It’s just your basic Friday afternoon over at Justin Lono’s place in Papakolea, the Hawaiian homestead neighborhood that sits in the shadow of Honolulu’s Mount Tantalus: Reggae playing from the boom box; cans of Hawaiian Sun juice lying around; a small crew of skaters hanging in the backyard, eyeing the rain-heavy clouds and discussing the possibility of an afternoon run down serpentine Tantalus Drive. Among them is Darryl Freeman, who is currently lounging in a hammock under a large mango tree, both hands tucked behind a mane of curly blond hair and his left leg confined in a blue fiberglass cast.

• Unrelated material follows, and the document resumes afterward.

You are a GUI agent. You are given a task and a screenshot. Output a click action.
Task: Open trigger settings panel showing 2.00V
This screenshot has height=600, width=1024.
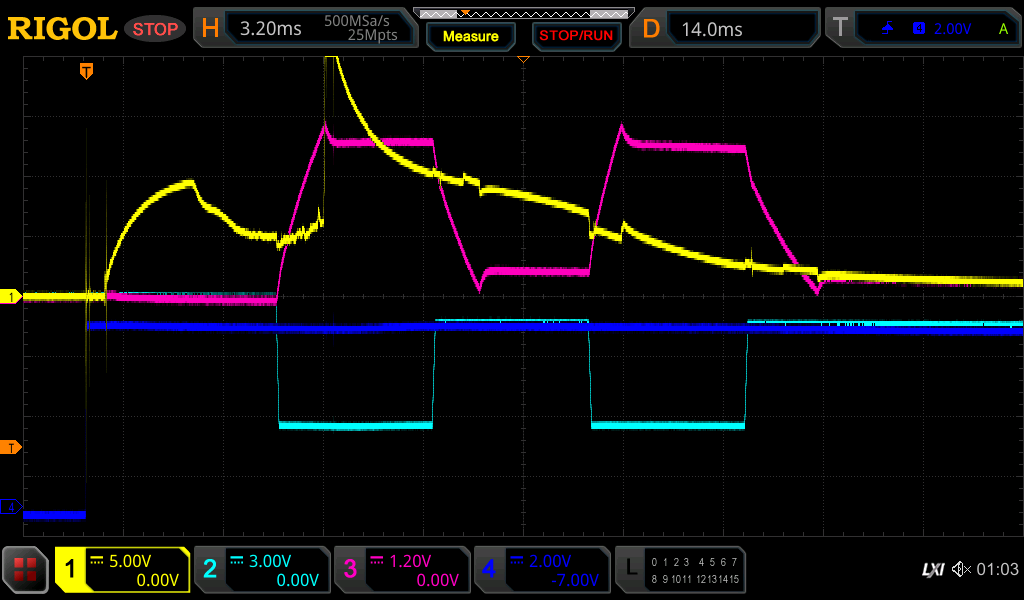pyautogui.click(x=922, y=28)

“I was skating down one of my favorite nighttime runs,” he says with a mischievous grin, when asked of his latest incapacitation. He swings out of the hammock, balancing on his one good leg. “I went down on my first power-slide: at about thirty-five (m.p.h.) my front foot slipped off my board. I cracked my ankle and caused extensive soft tissue damage. It’s been a few months since I walked, but I tried skating yesterday—I can’t walk, but I can still roll!”

Out of the water, stand-up, downhill skateboarding—“bombing”—is the closest thing to the thrill and danger of big wave surfing, and Honolulu’s Darryl Freeman is one of the sport’s kings. Since 1998, he’s been competing on the professional downhill skateboard circuit, covering the globe to challenge the best in the world … and winning: In 2002, he took a gold medal at the Gravity Games, which are widely considered to be the world championships of the sport; that year, he finished the world tour at first overall, a placing he would narrowly miss two years later.

All of which is pretty remarkable considering there is not one officially sanctioned downhill race in all of Hawai‘i—in fact, depending on the place and circumstances, street skating of any sort is only marginally legal in the Islands … and bombing is not at all. Let’s just say it: Most Honolulu residents, if they were to see Darryl on their street, would think he’s just another punk.

Bob Freeman says his son has always been fearless. “At three or four he would slide down the stairs on a boogie board, crash into the walls and do it again.” Darryl grew up on Maunalani Heights, at the top of Wilhelmina Rise—one of the state’s longest, straightest and steepest paved strips. When he needed to get down the hill, he simply skateboarded to the bottom. Long before he was competing, Freeman became a fixture on the hills of Honolulu, adorned in his helmet and thick welding gloves (far superior to standard skating pads when it came to breaking his falls), carving his way down at all hours and in all conditions.

But the world of professional downhilling is miles away from Wilhelmina Rise, both literally and figuratively. Founded in 1996, the International Gravity Sports Association’s world tour now covers the Continental United States, Canada, Europe, Brazil, Japan, Australia and South Africa. In the controlled racing world, competitors can reach speeds of more than seventy miles per hour on roads that are closed off and lined with hay bales to absorb the shock of high-speed crashes. Racers wear aerodynamic helmets and full-body leathers similar to those used by grand prix motorcycle racers. The courses themselves sometimes hit grades of up to twenty-five percent—by way of comparison, in most towns the steepest roads are in the six percent range; in Hawai‘i, to find roads that hit twenty percent, you need to climb Mauna Kea or descend into Waipi‘o Valley.